How RoMa v2 Achieves Harder, Better, Faster, Denser Feature Matching

Background

Dense feature matching seeks a pixel‑wise correspondence between two images captured from different viewpoints or under varying illumination. Prior approaches either achieve high accuracy at the expense of speed and memory (e.g., RoMa) or run fast but degrade on challenging scenes (e.g., UFM). RoMa v2 is built to combine high precision, fast inference, and low memory usage.

Method

Two‑stage matching‑then‑refinement pipeline

The system first produces a coarse dense correspondence and then refines it to sub‑pixel accuracy.

Coarse matcher

Backbone upgraded from frozen DINOv2 to DINOv3, which provides more robust representations under extreme illumination and modality changes.

The original Gaussian‑process regressor is replaced by a single‑head attention module that aggregates multi‑view context.

An auxiliary negative‑log‑likelihood (NLL) loss is added to encourage correct patch‑to‑patch matching.

Refinement stage

Custom CUDA kernel computes local correlation without allocating extra buffers, dramatically reducing GPU memory consumption.

The refiner operates at three scales (4×, 2×, 1×) with a UNet‑like architecture; channel dimensions are constrained to powers of two for computational efficiency.

Training strategy

Mixed‑dataset curriculum comprising ten datasets (MegaDepth, AerialMD, FlyingThings3D, etc.) to cover wide‑baseline, small‑baseline, dynamic‑object, and cross‑modal scenarios.

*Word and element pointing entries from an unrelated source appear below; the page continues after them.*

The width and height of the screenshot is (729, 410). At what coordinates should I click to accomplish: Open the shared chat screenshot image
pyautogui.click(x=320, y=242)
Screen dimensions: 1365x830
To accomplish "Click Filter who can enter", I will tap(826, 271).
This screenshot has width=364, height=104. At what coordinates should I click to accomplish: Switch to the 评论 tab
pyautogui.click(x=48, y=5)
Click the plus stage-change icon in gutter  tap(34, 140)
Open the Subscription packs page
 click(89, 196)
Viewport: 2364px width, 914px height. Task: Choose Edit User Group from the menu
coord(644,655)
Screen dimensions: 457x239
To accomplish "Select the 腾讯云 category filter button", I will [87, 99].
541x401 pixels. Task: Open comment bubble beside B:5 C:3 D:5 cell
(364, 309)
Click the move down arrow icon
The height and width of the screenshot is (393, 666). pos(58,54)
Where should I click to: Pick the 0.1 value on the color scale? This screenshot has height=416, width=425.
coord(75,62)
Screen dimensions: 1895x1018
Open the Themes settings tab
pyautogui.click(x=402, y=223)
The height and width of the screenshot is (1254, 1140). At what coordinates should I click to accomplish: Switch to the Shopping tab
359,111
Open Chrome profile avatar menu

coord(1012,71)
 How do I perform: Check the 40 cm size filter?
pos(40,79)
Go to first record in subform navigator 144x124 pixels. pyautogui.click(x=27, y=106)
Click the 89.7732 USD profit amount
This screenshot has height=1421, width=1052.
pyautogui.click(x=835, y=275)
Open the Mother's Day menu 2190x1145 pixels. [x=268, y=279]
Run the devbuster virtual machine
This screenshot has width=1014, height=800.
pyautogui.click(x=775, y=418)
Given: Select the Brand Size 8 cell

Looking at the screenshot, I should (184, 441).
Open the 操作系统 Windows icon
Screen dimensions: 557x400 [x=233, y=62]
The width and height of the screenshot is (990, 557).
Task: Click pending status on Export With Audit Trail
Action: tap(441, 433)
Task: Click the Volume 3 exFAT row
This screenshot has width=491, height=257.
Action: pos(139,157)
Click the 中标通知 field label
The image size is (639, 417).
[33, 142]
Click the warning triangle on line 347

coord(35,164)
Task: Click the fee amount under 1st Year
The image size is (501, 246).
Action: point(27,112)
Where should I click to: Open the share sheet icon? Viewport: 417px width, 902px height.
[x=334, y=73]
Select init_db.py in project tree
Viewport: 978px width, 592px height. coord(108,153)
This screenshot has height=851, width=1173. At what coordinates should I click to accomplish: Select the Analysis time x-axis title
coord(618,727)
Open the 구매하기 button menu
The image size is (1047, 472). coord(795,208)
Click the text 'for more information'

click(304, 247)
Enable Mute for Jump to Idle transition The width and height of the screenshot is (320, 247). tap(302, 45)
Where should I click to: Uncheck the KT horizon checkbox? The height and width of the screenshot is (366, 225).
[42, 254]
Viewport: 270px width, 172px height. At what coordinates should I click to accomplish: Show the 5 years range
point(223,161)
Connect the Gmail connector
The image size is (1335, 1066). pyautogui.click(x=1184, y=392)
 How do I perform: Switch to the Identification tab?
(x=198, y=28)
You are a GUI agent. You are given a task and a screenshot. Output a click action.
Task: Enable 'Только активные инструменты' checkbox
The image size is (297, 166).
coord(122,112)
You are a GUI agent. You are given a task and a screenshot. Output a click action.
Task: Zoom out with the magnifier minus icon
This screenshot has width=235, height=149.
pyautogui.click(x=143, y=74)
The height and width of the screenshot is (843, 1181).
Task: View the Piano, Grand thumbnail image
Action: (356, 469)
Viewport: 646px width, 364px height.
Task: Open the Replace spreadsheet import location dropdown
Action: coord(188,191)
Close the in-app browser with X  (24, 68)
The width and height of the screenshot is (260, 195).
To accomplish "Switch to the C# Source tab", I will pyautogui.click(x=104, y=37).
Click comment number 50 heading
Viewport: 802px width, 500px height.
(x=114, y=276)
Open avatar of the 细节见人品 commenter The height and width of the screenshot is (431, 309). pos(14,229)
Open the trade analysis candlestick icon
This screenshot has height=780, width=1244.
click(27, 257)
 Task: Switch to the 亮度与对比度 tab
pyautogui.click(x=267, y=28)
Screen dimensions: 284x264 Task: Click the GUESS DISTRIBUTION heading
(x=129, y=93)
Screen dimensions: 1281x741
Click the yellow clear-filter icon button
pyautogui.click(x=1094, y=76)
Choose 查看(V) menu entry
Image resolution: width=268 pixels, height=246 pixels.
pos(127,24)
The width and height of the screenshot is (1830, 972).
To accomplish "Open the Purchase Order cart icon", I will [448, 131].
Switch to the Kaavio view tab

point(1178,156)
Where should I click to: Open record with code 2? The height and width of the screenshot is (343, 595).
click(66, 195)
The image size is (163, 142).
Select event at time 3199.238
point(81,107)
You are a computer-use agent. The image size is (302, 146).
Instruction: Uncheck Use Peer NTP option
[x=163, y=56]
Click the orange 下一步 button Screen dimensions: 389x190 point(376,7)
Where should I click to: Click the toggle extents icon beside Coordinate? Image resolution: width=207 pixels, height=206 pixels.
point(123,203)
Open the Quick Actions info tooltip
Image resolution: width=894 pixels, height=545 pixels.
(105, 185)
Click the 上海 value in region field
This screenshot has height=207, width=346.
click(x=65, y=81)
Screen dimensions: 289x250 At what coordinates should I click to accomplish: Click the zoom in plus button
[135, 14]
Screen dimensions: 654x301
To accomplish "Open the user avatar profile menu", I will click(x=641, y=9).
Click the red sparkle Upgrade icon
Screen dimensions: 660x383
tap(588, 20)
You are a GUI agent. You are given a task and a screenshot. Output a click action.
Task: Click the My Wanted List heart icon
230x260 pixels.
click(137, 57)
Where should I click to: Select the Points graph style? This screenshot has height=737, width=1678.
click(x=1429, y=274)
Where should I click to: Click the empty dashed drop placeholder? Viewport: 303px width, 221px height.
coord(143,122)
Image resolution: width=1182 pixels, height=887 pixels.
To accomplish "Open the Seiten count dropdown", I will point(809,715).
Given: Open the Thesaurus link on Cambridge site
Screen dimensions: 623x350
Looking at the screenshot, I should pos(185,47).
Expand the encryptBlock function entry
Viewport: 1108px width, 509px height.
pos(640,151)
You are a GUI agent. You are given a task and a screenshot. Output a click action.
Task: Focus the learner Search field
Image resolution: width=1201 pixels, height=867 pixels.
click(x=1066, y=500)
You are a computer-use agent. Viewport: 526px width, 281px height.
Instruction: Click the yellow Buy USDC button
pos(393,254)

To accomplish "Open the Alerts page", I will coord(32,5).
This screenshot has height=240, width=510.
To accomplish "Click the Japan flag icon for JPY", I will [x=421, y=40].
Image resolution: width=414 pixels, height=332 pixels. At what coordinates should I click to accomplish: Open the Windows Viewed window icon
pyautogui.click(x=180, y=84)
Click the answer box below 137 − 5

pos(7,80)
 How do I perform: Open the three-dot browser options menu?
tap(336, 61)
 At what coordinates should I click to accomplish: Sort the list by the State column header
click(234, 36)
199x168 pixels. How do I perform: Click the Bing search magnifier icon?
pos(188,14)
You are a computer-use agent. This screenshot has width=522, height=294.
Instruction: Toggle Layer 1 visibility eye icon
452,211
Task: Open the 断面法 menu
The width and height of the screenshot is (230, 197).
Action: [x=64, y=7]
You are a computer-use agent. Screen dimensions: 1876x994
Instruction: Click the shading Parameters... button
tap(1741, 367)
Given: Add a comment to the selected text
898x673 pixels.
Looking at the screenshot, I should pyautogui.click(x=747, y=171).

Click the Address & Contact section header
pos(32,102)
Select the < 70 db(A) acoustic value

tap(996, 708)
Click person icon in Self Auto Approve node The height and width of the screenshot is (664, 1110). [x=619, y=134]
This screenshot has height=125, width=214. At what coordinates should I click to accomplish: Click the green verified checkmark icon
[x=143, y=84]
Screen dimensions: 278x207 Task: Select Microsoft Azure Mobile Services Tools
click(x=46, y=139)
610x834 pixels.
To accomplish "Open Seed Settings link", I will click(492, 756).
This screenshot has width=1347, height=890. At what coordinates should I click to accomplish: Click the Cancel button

During training a systematic sub‑pixel bias is observed; the final model is obtained by keeping an exponential moving average (EMA) of the weights, which eliminates this bias.

The network also predicts a per‑pixel 2×2 covariance matrix, providing uncertainty estimates for downstream tasks.

Experiments

On 640×640 inputs RoMa v2 processes 30.9 image pairs / s—1.7× faster than the original RoMa—while using slightly less GPU memory. Compared with UFM it consumes far less memory with comparable throughput.

Relative pose estimation on MegaDepth‑1500 and ScanNet‑1500 shows higher AUC than all prior methods (RoMa, UFM, LightGlue). Dense‑matching metrics (average endpoint error and PCK) on six benchmarks (TA‑WB, MegaDepth, ScanNet++, etc.) are best‑in‑class. The model also generalises to cross‑modal challenges such as WxBS and the newly introduced SatAst benchmark, where it outperforms competitors by a large margin.

Code

The implementation and pretrained models are publicly released at https://github.com/Parskatt/romav2.